Peanut raises $6.5M and partners with Curve to eliminate impermanent loss

Peanut raised $6.5 million during pre-sale and public sale to accelerate the adoption of decentralized exchanges and eliminate impermanent loss.
Peanut raised $6.5 million during pre-sale and public sale to accelerate the adoption of decentralized exchanges and eliminate impermanent loss.

Peanut, the first DeFi price balancer, raised $6.5 million during pre-sale and public sale to accelerate the adoption of decentralized exchanges and eliminate impermanent loss.

The blockchain startup aims to fix two major issues of trading on DEXs: to minimize impermanent loss for liquidity providers and to reduce high slippage for traders.

“With the rise of DEXs’ popularity, their trading volume has increased four-fold since August 2020 and reached $60 billion in January 2021. However, it’s still risky for new users to use decentralized exchanges due to impermanent loss and slippage,” says Alex Momot, CEO of Peanut.

“Our mission is to speed up the growing popularity of decentralized finance through providing DEXs and their users with a top-notch technology capable of reducing the barrier of entry.”

Who’s behind Peanut

Peanut is being developed by Remme, a blockchain cybersecurity company founded by Alex Momot in 2015, with multiple solutions for digital identity management. The team currently has 20 full-time employees and plans to expand the development, quality assurance and marketing departments.

Partnership with Curve Finance

In January 2021, Peanut reached a huge milestone by partnering with Curve Finance, the No. 1 DEX by total locked value, according to DeFi Pulse (as of February 2021).

“Balancing prices by exploiting liquidity on both DEX and CEX platforms is really a good idea and also very promising. It will be very interesting to see the results of Peanut testing on Curve,” says Michael Egorov, CEO of Curve.
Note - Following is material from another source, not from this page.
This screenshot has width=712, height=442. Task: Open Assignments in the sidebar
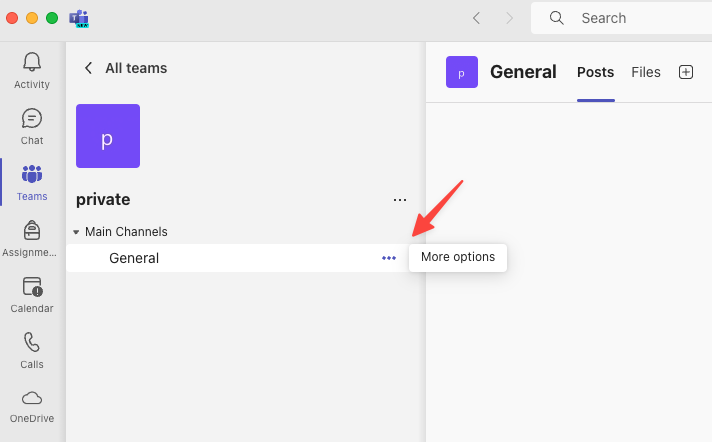point(32,230)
In addition to the unique formula for equalizing the value of tokens in Curve trading pairs, Peanut will create for Curve users an additional layer of protection from slippage and from skewing the token value.

Due to the high volatility of the crypto-asset market, the lack of unified trading platforms, as well as dynamic changes in supply/demand for a particular asset, crypto traders are quite often exposed to slippage as one of the negative factors.

Curve protects its users from slippage by using a unique formula to determine the value of assets in trading pairs. Additionally, the Peanut protocol will integrate with Curve, which will result in reducing negative effects from slippage and mitigating risks of impermanent loss. Due to the system of a two-level pool of assets operated by Peanut, placing even a very large order will have only a temporary instant effect. 

How Peanut works

Peanut is a set of smart contracts that automatically balances prices after each trade with no manual effort at all. Its multi-level structure allows minimal slippage on DEXs even during active trading. With Peanut, 90% of the LP liquidity goes directly into the DEX pool, while the other 10% goes into Peanut protocol to serve as a price balancer. 

When large buy/sell orders are placed, the Peanut pool automatically and simultaneously makes a corresponding trade on two levels — i.e., on other DEXs and CEXs.

Why Peanut

Just like the peanut bean consists of two spheres, the Peanut protocol splits liquidity providers’ assets into two bags — 90% is used for providing liquidity on Uniswap or any other DEX, while 10% is used for the automatic multi-level price balancing between DEXs and CEXs to reduce the risk price volatility.

What’s next

After the public sale, Peanut is going to drastically expand its team to speed up new features delivery as well as spend more time on research and development to continue improving its algorithms. 

More partnerships with key DeFi players are expected to be announced in Q2–Q3 2021.